A more detailed construction of the formation isolation valve 18 and the shifting tool 16 of the present invention will be set forth in the following paragraphs with reference to FIGS. 5a through 9d of the drawings.

Referring to figures 5a, 5b, 6, 7, and 8 of the drawings, the shifting tool 16, which comprises a part of the present invention, is illustrated.

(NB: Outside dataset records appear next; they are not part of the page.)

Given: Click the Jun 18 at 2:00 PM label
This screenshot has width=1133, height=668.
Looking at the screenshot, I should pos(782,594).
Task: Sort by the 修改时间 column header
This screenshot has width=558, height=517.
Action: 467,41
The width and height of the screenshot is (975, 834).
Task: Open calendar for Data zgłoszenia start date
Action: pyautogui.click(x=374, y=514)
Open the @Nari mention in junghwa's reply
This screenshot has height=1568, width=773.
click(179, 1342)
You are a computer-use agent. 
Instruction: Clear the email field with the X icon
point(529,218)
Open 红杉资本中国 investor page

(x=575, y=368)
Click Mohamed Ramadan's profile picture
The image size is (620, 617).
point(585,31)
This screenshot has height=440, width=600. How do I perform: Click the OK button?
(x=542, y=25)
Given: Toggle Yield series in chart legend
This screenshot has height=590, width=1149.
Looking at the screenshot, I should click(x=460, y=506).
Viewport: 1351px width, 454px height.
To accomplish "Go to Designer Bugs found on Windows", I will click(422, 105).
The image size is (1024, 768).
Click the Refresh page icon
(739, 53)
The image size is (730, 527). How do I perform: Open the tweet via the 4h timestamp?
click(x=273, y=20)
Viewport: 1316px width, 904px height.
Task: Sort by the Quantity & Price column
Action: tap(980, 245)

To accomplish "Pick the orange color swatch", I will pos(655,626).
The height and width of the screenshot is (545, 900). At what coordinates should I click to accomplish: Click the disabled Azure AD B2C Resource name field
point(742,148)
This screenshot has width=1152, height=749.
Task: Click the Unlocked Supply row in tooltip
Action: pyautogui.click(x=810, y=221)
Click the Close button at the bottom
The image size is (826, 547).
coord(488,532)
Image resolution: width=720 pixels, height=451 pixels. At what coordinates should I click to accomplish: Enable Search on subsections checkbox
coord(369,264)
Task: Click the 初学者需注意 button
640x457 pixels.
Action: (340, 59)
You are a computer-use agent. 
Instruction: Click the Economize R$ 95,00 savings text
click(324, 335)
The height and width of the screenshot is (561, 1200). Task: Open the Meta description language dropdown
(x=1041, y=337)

In FIG. 5b, the shifting tool 16 includes a collet mandrel 16a, a locking nut 16b secured to the collet mandrel 16a, an end cap 16c, which functions as a centralizer, also secured to the collet mandrel 16a, a collet member 16d threadedly secured to the locking nut 16b, and an opening/closing collet 16d1 integrally connected to the collet member 16d, the opening/closing collet 16d1 including a groove 17 disposed circumferentially around the outer periphery of the collet 16d1. In FIG. 5b, a split nut 16e, which functions as a decoupler, is secured to the collet mandrel 16a, and a top sub 16f is secured to the split nut 16e. In FIG. 5a, the end of the top sub 16f also includes a centralizer 16g. Therefore, the end cap 16c of FIG. 5b includes a centralizer 16c1, and the top sub 16f of FIG. 5a also includes a centralizer 16g. In FIG. 6, a cross sectional view of the end cap 16c is shown. In FIG. 7, a cross sectional view of the collet 16d1 including the groove 17 is illustrated. In FIG. 8, a cross sectional view of the centralizers 16g of the top sub 16f is illustrated. Note that, in the following description, the groove 17 disposed around the outer periphery of the collet 16d1 in FIG. 5b will be used to open and close the ball valve 18a.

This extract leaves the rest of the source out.